• Comment accueillez-vous la solution retenue par la chambre sociale ?

Cette décision n’est pas surprenante si l’on s’en tient aux dispositions du Code du travail qui y sont visées (Cass. soc., 3 avr. 2024, nº 22-16.812 B ; v. l’actualité nº 19018 du 9 avr. 2024)

Aux termes des articles L. 2312-78 et R. 2312-35 du Code du travail, c’est la seule et unique qualité de salarié ou de stagiaire qui confère un droit d’accès aux ASC. Les CSE ne peuvent donc recourir à une condition d’ancienneté pour exclure une partie des bénéficiaires prioritaires prévus par la loi. Selon nous, aucun autre critère d’exclusion ne saurait d’ailleurs être admis.
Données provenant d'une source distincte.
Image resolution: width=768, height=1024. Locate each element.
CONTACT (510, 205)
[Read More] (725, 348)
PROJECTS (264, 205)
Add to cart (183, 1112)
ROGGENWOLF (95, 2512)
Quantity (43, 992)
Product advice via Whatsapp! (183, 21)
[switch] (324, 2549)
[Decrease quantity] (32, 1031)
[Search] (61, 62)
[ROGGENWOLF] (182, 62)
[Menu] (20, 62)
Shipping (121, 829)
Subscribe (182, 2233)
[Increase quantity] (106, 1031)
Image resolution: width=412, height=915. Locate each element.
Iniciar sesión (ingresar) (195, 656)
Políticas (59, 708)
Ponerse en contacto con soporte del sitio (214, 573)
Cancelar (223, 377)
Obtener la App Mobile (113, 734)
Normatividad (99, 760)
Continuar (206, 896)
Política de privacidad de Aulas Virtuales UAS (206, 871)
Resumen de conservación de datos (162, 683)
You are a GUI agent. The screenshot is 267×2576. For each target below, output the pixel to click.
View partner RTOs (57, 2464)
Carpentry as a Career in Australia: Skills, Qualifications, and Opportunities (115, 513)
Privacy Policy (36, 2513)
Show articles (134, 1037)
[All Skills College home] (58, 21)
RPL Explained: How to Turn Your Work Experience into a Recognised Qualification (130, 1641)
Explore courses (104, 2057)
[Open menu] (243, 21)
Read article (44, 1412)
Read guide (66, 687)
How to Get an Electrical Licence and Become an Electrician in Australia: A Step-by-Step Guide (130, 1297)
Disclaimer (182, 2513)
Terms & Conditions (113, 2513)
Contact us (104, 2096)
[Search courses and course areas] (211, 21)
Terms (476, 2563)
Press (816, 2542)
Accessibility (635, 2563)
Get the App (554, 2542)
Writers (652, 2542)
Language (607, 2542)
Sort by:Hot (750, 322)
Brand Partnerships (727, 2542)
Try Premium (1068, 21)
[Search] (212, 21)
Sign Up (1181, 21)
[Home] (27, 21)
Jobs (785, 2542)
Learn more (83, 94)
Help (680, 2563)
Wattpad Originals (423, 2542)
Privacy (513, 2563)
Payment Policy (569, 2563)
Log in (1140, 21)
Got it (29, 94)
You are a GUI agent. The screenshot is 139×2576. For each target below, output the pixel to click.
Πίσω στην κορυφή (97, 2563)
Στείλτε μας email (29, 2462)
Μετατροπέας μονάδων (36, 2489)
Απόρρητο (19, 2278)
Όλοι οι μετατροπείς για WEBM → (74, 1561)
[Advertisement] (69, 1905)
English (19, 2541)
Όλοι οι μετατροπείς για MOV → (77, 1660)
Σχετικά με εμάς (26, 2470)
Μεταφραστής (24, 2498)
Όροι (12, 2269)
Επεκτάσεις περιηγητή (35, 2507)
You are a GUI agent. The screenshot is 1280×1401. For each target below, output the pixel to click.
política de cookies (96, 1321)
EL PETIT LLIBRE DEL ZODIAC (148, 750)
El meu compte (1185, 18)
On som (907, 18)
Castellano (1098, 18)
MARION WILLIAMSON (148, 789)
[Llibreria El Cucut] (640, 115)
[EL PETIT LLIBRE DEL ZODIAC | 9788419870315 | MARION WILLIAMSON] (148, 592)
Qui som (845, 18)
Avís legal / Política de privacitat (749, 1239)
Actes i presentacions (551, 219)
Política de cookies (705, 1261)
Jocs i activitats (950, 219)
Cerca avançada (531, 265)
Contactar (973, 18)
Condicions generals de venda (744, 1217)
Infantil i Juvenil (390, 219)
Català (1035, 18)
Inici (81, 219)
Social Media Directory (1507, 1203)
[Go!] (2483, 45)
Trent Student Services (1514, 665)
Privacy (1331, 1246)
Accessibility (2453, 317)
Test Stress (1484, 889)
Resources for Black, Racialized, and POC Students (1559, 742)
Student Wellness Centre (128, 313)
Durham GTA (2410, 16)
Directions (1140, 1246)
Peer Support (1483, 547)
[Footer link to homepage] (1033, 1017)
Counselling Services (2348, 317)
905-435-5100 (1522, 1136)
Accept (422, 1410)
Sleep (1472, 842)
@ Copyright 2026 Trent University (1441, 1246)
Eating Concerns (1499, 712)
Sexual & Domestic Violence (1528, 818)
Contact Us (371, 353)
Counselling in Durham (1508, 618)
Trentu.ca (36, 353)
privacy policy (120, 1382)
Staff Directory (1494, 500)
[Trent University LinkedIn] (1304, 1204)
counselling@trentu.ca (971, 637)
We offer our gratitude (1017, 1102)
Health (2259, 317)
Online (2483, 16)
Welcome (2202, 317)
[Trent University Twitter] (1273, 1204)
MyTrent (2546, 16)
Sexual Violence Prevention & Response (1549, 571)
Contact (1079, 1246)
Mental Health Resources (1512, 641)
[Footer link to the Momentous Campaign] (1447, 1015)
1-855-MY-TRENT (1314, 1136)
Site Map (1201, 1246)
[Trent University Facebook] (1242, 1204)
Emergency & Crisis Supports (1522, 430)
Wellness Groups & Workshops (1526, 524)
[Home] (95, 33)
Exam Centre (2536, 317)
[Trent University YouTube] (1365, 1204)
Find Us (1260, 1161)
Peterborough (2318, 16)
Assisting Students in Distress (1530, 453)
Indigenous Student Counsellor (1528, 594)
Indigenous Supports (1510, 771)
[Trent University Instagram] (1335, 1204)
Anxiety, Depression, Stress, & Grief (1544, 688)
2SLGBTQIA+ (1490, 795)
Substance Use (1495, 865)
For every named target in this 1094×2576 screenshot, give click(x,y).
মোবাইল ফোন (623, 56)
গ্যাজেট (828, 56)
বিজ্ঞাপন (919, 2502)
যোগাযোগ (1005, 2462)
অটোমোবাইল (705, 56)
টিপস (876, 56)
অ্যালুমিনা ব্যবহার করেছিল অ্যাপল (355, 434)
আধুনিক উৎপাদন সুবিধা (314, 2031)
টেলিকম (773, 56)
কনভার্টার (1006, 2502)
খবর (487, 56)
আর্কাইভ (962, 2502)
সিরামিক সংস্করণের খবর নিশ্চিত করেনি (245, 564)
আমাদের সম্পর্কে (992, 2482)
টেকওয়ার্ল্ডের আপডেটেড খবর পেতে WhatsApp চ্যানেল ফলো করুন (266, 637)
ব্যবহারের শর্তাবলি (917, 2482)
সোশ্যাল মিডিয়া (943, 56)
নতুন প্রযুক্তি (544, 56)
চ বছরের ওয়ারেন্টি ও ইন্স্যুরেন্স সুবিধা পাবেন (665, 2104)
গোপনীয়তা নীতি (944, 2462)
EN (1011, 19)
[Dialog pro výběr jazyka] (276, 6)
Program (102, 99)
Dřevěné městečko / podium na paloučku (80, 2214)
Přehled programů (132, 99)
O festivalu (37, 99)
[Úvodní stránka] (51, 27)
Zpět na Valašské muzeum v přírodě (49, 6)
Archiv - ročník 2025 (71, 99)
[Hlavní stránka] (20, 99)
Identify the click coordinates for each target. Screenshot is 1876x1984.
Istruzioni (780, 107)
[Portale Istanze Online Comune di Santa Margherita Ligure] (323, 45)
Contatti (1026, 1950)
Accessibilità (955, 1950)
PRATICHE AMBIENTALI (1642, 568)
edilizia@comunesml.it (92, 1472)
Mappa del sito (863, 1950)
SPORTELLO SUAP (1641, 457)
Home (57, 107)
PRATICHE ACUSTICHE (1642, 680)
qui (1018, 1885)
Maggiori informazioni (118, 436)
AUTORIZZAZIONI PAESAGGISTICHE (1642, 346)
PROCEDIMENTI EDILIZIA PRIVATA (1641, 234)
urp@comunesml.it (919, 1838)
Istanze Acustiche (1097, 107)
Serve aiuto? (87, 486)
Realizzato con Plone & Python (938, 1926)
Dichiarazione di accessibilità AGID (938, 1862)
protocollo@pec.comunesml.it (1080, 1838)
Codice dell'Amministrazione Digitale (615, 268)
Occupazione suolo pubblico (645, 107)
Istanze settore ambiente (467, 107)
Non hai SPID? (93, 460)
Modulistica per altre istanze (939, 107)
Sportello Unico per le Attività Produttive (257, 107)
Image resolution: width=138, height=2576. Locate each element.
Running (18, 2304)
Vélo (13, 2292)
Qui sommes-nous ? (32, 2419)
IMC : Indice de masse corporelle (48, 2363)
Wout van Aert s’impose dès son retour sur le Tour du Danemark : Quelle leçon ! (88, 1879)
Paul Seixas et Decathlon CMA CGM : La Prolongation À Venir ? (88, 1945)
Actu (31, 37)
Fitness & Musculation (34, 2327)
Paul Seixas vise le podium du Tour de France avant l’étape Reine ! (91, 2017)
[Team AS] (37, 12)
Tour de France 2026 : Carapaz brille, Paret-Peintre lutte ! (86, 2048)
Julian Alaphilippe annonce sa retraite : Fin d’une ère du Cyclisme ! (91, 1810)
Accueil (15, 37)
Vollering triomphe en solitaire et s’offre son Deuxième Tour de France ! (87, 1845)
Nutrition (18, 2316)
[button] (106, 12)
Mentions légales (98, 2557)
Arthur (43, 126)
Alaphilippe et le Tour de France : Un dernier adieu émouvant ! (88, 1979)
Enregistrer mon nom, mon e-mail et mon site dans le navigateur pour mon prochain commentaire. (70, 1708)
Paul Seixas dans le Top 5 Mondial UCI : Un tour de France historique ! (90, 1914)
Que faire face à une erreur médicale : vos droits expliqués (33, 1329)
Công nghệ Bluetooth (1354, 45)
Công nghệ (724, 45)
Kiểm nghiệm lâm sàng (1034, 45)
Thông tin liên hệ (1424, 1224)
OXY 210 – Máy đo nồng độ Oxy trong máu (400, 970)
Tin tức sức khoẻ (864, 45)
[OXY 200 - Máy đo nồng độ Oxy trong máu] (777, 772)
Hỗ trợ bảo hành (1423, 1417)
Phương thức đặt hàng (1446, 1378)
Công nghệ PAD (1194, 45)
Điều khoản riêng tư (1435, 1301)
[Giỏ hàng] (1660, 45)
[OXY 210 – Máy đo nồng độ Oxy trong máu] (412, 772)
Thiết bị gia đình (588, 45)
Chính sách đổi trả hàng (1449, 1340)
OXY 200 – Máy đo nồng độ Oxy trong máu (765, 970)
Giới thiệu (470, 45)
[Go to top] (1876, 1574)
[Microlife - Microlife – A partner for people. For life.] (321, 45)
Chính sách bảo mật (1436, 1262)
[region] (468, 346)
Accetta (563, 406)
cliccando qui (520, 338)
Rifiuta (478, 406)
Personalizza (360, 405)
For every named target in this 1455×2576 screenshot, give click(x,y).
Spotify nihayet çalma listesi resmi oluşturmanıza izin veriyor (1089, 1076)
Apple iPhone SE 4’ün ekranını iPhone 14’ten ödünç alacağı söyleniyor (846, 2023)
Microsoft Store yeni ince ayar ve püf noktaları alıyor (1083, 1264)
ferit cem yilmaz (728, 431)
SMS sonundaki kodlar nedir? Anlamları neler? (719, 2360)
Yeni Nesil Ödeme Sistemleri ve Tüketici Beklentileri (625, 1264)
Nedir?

Au-delà des considérations strictement juridiques, cette décision de la Cour de cassation est parfaitement conforme à la finalité historique de la mission confiée aux comités, dite « œuvres sociales » en son temps, qui est de faciliter notamment l’accès à la culture, au sport et aux loisirs aux travailleurs qui en ont le plus besoin.

  • Comment articuler cette solution avec la position de l’Urssaf qui admet une condition d’ancienneté limitée à six mois ?

Il est important de préciser que l’arrêt du 3 avril est un arrêt dit « de principe », qui pose ainsi une solution de portée générale ayant vocation à s’appliquer à des situations similaires.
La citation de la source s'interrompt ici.